MongoDB的數據模型

本文轉載自查看原文 2014-12-16 23:02 2467 學習mongodb

文檔的數據模型代表了數據的組織結構，一個好的數據模型能更好的支持應用程序。在MongoDB中，文檔有兩種數據模型，內嵌（embed）和引用（references）。

內嵌

MongoDB的文檔是無模式的，所以可以支持各種數據結構，內嵌模型也叫做非規格化模型（denormalized）。在MongoDB中，一組相關的數據可以是一個文檔，也可以是組成文檔的一部分。看看下面一張MongoDB文檔中的圖片。

內嵌類型支持一組相關的數據存儲在一個文檔中，這樣的好處就是，應用程序可以通過比較少的的查詢和更新操作來完成一些常規的數據的查詢和更新工作。

根據MongoDB文檔，當遇到以下情況的時候，我們應該考慮使用內嵌類型：

如果數據關系是一種一對一的包含關系，例如下面的文檔，每個人都有一個contact字段來描述這個人的聯系方式。

像這種一對一的關系，使用內嵌類型可以很方便的進行數據的查詢和更新。

{
    "_id": <ObjectId0>,
    "name": "Wilber",
    "contact": {
                        "phone": "12345678",
                        "email": "wilber@shanghai.com"
                    }
}

如果數據的關系是一對多，那么也可以考慮使用內嵌模型。例如下面的文檔，用posts字段記錄所有用戶發布的博客。

在這中情況中，如果應用程序會經常通過用戶名字段來查詢改用戶發布的博客信息。那么，把posts作為內嵌字段會是一個比較好的選擇，這樣就可以減少很多查詢的操作。

{
    "_id": <ObjectId1>,
    "name": "Wilber",
    "contact": {
                        "phone": "12345678",
                        "email": "wilber@shanghai.com"
                    },
    "posts": [
                    {
                        "title": "Indexes in MongoDB",
                        "created": "12/01/2014",
                        "link": "www.blog.com"
                    },
                    {
                        "title": "Replication in MongoDB",
                        "created": "12/02/2014",
                        "link": "www.blog.com"
                    },
                    {
                        "title": "Sharding in MongoDB",
                        "created": "12/03/2014",
                        "link": "www.blog.com"
                    }
                 ]
}

根據上面的描述可以看出，內嵌模型可以給應用程序提供很好的數據查詢性能，因為基於內嵌模型，可以通過一次數據庫操作得到所有相關的數據。同時，內嵌模型可以使數據更新操作變成一個原子寫操作。

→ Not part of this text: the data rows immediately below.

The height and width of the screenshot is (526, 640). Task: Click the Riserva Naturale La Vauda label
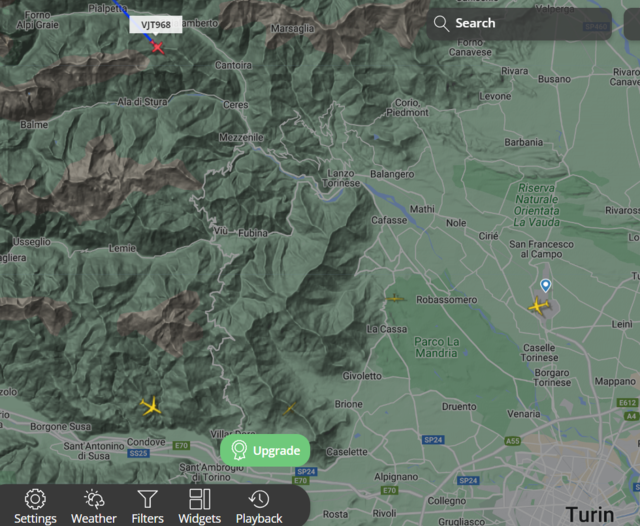(x=536, y=205)

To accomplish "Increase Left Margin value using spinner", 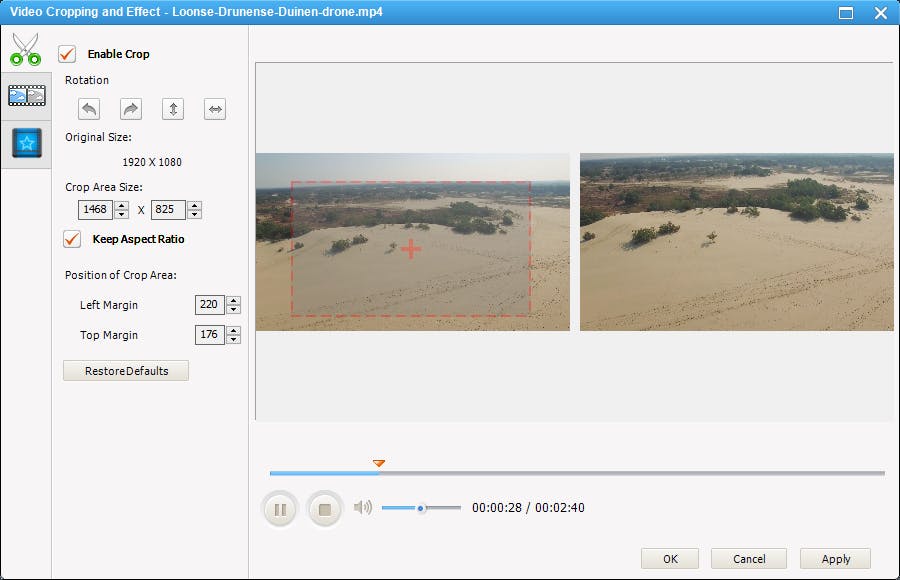I will (x=234, y=301).
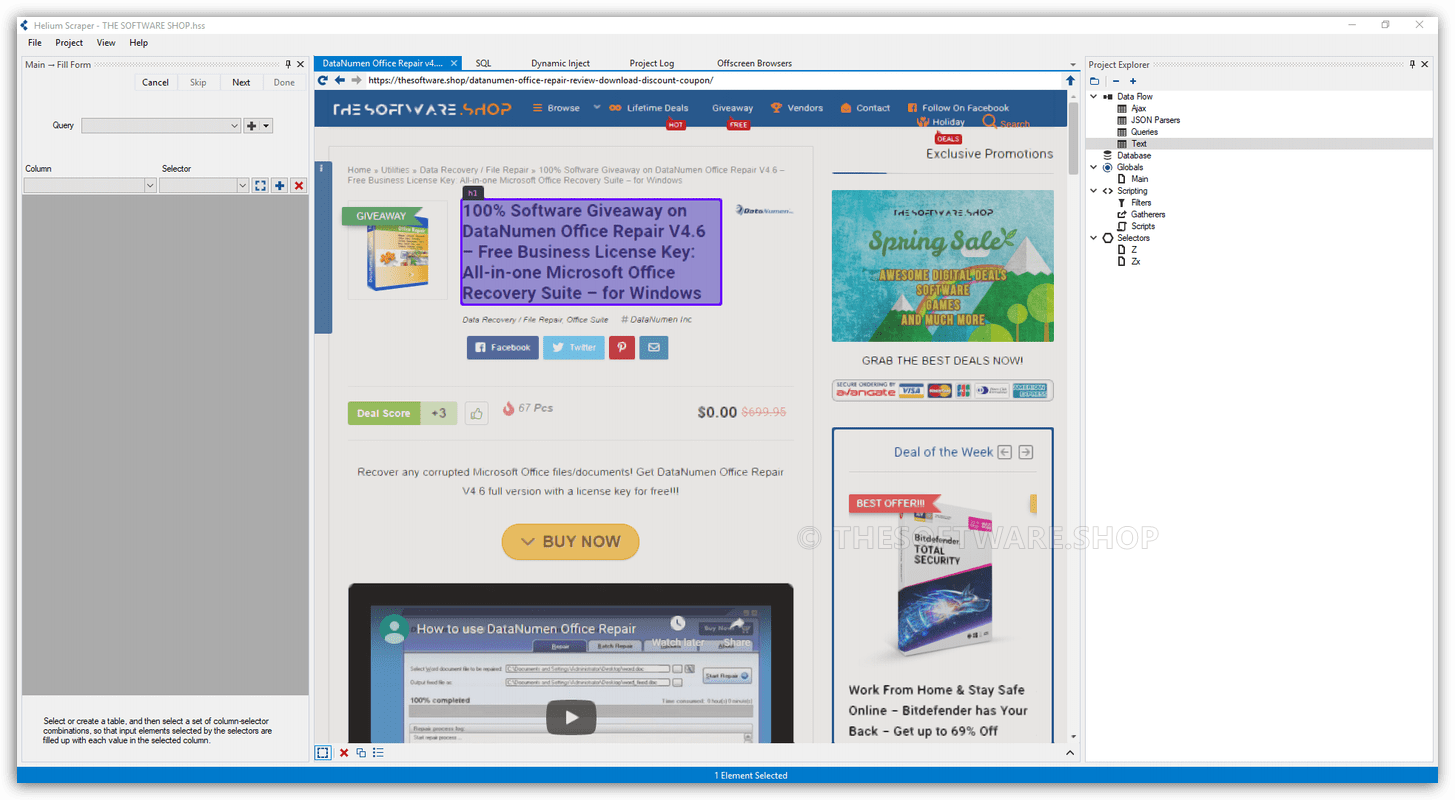The height and width of the screenshot is (800, 1455).
Task: Open the Column combo box
Action: [x=150, y=186]
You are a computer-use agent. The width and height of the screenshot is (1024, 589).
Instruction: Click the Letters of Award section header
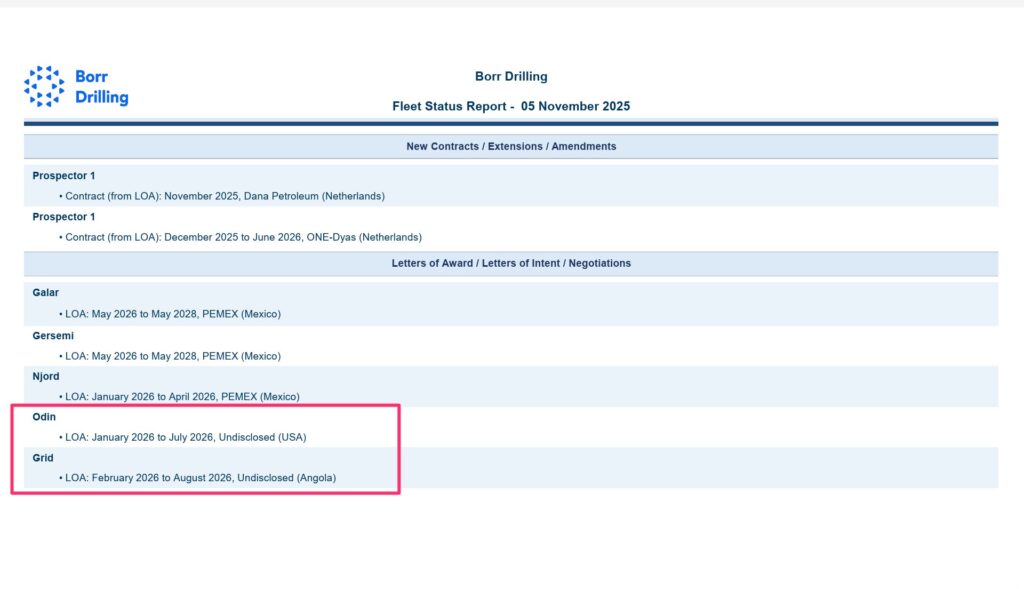coord(511,263)
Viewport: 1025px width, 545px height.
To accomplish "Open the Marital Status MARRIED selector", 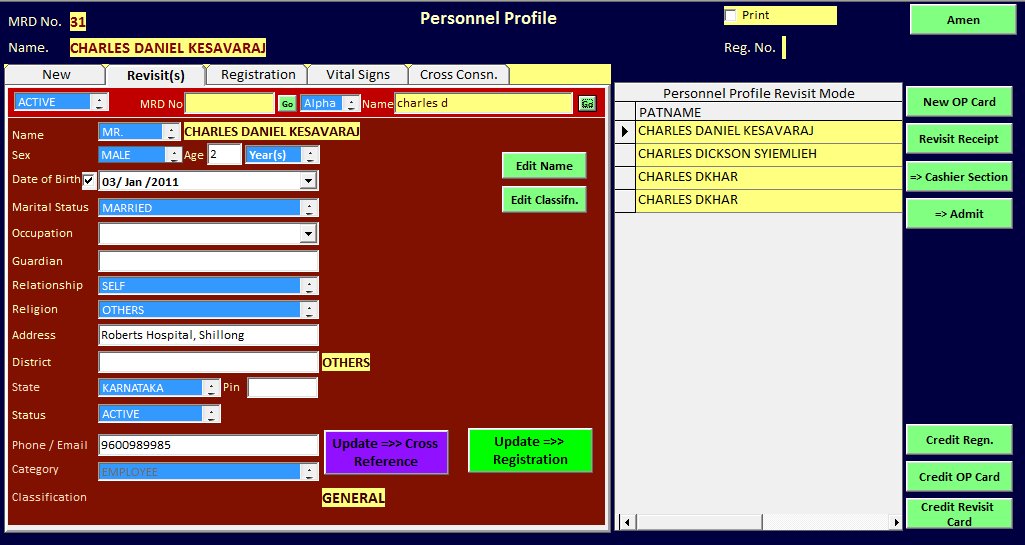I will (x=209, y=208).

然而，內嵌模型也可能引入一些問題，比如說文檔會越來越大，這樣就可能會影響數據庫寫操作的性能，還可能會產生數據碎片（data fragmentation）（即：使用內嵌模型要考慮Document Growth，下面引入MongoDB文檔對Document Grouth的介紹）。另外，MongoDB中會有最大文檔大小限制，所以在使用內嵌類型時還要考慮這點。

Document Growth

Some updates to documents can increase the size of documents. These updates include pushing elements to an array (i.e. $push) and adding new fields to a document. If the document size exceeds the allocated space for that document, MongoDB will relocate the document on disk. Relocating documents takes longer than in place updates and can lead to fragmented storage. Although MongoDB automatically adds padding to document allocations to minimize the likelihood of relocation, data models should avoid document growth when possible.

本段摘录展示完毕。